# Settings

In this section, we set the seed for re-productivity, define the field, and also define the train and test set.

In [3]:
import torch
from torchtext import data
from torchtext import datasets
import random

SEED = 1234

torch.manual_seed(SEED)
torch.cuda.manual_seed(SEED)

TEXT = data.Field(tokenize='spacy')
LABEL = data.LabelField(tensor_type=torch.FloatTensor)

#  split the train and test sets

train, test = datasets.IMDB.splits(TEXT, LABEL)
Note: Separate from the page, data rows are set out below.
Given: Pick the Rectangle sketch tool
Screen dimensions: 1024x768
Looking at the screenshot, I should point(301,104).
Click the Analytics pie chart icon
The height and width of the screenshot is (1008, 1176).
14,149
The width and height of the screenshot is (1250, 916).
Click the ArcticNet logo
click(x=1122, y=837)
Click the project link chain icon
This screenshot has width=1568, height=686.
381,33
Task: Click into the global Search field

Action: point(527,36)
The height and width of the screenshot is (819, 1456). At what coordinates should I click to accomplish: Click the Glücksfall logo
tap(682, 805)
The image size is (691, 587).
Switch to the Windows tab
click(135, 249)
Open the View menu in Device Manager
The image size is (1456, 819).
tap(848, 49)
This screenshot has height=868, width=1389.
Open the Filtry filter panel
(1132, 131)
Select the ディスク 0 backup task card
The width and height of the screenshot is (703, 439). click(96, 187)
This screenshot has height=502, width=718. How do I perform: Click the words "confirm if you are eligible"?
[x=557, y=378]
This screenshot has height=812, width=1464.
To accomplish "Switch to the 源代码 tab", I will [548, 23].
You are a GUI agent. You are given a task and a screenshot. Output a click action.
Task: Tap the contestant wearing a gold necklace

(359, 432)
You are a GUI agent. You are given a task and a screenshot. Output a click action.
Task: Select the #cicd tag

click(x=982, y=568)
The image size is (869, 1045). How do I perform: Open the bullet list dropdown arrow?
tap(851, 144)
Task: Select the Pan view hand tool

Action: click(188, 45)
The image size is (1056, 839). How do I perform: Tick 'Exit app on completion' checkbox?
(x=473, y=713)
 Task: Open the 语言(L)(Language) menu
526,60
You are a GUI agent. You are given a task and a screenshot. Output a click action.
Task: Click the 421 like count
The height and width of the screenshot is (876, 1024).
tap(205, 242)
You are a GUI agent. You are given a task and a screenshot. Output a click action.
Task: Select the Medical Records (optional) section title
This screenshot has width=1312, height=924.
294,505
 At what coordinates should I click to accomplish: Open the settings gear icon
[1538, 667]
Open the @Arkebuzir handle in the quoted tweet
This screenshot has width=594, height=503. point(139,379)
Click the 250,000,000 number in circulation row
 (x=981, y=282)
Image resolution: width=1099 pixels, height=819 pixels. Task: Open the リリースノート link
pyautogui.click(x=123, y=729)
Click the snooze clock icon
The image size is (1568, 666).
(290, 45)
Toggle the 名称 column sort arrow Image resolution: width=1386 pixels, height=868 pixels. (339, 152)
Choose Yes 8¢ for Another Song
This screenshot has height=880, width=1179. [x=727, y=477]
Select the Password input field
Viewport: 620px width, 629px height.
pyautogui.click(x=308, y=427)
train, valid = train.split(random_state=random.seed(SEED))


In [7]:
TEXT.build_vocab(train, max_size=25000, vectors="glove.6B.100d")
LABEL.build_vocab(train)

In [8]:
BATCH_SIZE = 16 # cannot run with too large batch size

train_iterator, valid_iterator, test_iterator = data.BucketIterator.splits(
    (train, valid, test), 
    batch_size=BATCH_SIZE, 
    sort_key=lambda x: len(x.text), 
    repeat=False)

# The RNN-GRU setup

In this section we define the RNN-GRU model as a comparison to the RNN-LSTM model and replace the original word-embeddings with the pre-trained embeddings we just downloaded.

In [9]:
#  the setup of RNN class

import torch.nn as nn

class RNN_GRU(nn.Module):
    def __init__(self, vocab_size, embedding_dim, hidden_dim, output_dim, n_layers, bidirectional, dropout):
        super().__init__()
        
        self.embedding = nn.Embedding(vocab_size, embedding_dim)
        self.rnn = nn.GRU(embedding_dim, hidden_dim, num_layers=n_layers, bidirectional=bidirectional, dropout=dropout)
        self.fc = nn.Linear(hidden_dim*2, output_dim)
        self.dropout = nn.Dropout(dropout)
        
    def forward(self, x):
        
        #x = [sent len, batch size]
        
        embedded = self.dropout(self.embedding(x))
        
        #embedded = [sent len, batch size, emb dim]
        
        em = self.rnn(embedded)
        #print(em)
        #output, (hidden, cell) = em
        output, hidden = em
        
        #output = [sent len, batch size, hid dim * num directions]
        #hidden = [num layers * num directions, batch size, hid. dim]
        #cell = [num layers * num directions, batch size, hid. dim]
        
        hidden = self.dropout(torch.cat((hidden[-2,:,:], hidden[-1,:,:]), dim=1))
                
        #hidden [batch size, hid. dim * num directions]
            
        return self.fc(hidden.squeeze(0))

In [10]:
#  initialized params 

INPUT_DIM = len(TEXT.vocab)
EMBEDDING_DIM = 100
HIDDEN_DIM = 256
OUTPUT_DIM = 1
N_LAYERS = 2
BIDIRECTIONAL = True
DROPOUT = 0.5

model = RNN_GRU(INPUT_DIM, EMBEDDING_DIM, HIDDEN_DIM, OUTPUT_DIM, N_LAYERS, BIDIRECTIONAL, DROPOUT)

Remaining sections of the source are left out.